* [Your assignment]:
Return, word for word, the line containing "You are a GUI" and every line after it through the last line of the records below.

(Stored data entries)

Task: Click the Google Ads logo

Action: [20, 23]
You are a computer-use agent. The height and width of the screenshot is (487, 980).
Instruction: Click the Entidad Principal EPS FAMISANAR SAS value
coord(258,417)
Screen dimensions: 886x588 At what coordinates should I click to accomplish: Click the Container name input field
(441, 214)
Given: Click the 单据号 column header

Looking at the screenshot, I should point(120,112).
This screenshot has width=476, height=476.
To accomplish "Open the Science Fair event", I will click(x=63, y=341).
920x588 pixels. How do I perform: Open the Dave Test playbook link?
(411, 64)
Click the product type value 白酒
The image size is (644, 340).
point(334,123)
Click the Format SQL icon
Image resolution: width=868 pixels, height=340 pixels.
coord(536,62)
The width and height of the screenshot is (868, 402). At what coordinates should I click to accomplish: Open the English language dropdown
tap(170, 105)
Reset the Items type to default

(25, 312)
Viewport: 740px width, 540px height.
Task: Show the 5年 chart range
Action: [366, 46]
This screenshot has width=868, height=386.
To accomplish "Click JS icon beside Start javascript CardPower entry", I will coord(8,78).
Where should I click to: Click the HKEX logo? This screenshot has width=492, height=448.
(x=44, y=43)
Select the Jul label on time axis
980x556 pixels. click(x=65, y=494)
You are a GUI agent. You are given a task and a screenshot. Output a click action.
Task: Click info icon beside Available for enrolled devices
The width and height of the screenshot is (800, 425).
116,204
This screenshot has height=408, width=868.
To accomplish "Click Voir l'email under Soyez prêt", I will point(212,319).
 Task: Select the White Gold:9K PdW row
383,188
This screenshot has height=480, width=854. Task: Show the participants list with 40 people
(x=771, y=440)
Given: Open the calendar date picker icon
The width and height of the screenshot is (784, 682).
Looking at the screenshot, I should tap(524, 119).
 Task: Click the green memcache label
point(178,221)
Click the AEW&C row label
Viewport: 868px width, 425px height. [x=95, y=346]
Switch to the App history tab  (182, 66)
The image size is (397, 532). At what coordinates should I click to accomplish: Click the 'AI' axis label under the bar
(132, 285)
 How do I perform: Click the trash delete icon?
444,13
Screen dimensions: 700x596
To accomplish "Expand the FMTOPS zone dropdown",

* [Solution]:
You are a GUI agent. You are given a task and a screenshot. Output a click action.
Task: Click info icon beside Available for enrolled devices
The width and height of the screenshot is (800, 425).
116,204
This screenshot has height=408, width=868.
To accomplish "Click Voir l'email under Soyez prêt", I will point(212,319).
 Task: Select the White Gold:9K PdW row
383,188
This screenshot has height=480, width=854. Task: Show the participants list with 40 people
(x=771, y=440)
Given: Open the calendar date picker icon
The width and height of the screenshot is (784, 682).
Looking at the screenshot, I should tap(524, 119).
 Task: Click the green memcache label
point(178,221)
Click the AEW&C row label
Viewport: 868px width, 425px height. [x=95, y=346]
Switch to the App history tab  (182, 66)
The image size is (397, 532). At what coordinates should I click to accomplish: Click the 'AI' axis label under the bar
(132, 285)
 How do I perform: Click the trash delete icon?
444,13
Screen dimensions: 700x596
To accomplish "Expand the FMTOPS zone dropdown",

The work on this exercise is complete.